Re: Expression index ignores column statistics target

From: Bruce Momjian <pgman(at)candle(dot)pha(dot)pa(dot)us>
To: Michael Fuhr <mike(at)fuhr(dot)org>
Cc: pgsql-hackers(at)postgresql(dot)org
Subject: Re: Expression index ignores column statistics target
Date: 2005-10-01 03:59:26
Message-ID: 200510010359.j913xQs15655@candle.pha.pa.us
Views: Raw Message | Whole Thread | Download mbox | Resend email
Thread:
Lists: pgsql-hackers


This is expected.
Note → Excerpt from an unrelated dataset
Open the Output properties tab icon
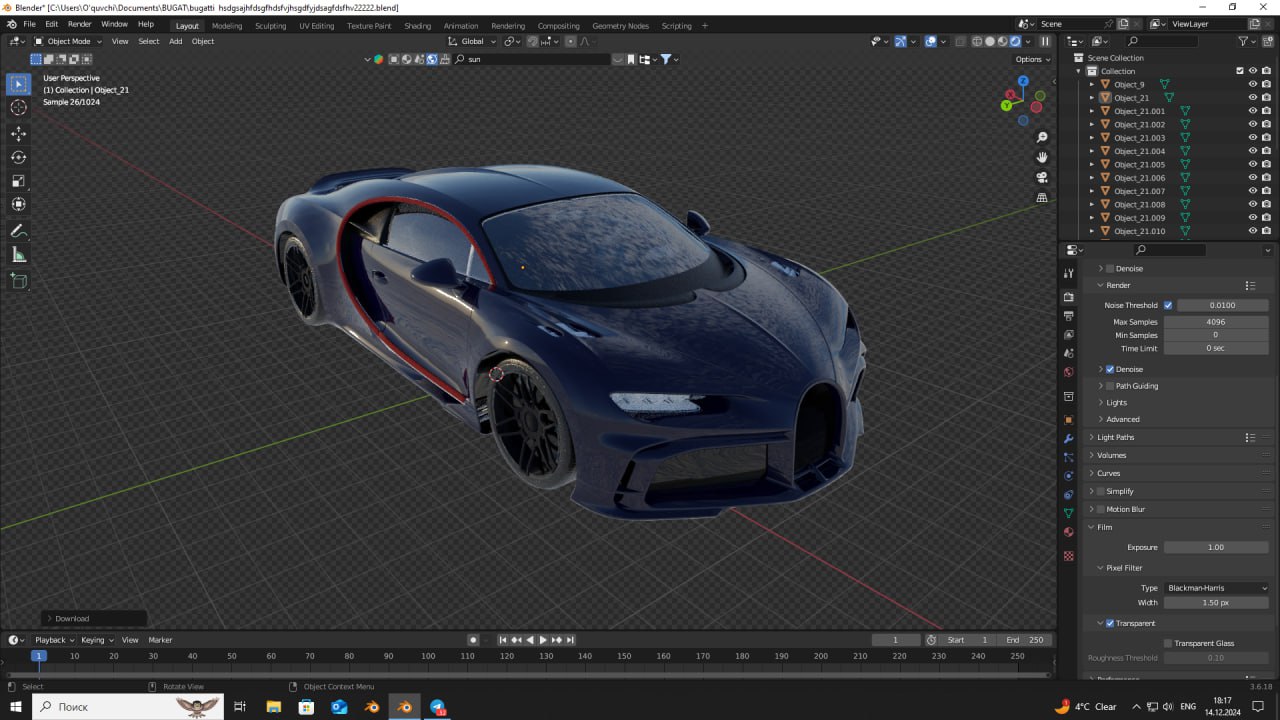The image size is (1280, 720). coord(1069,315)
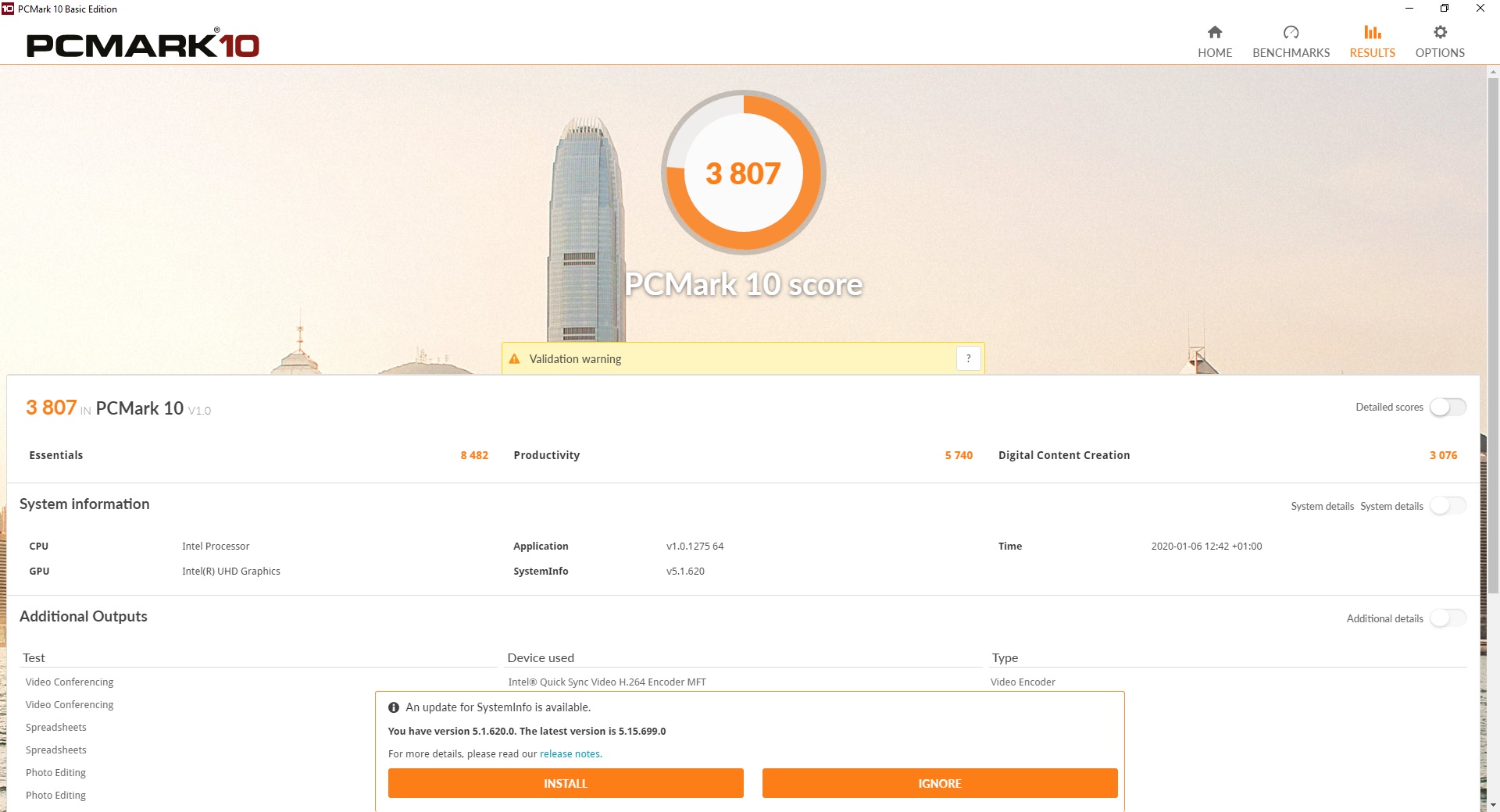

The main TODO items is:

* Allow accurate statistics to be collected on indexes with more than
one column or expression indexes, perhaps using per-index statistics

Basically, we don't have multi-column or expression statistics. ANALYZE
just analyzes columns, even if an expression index exists.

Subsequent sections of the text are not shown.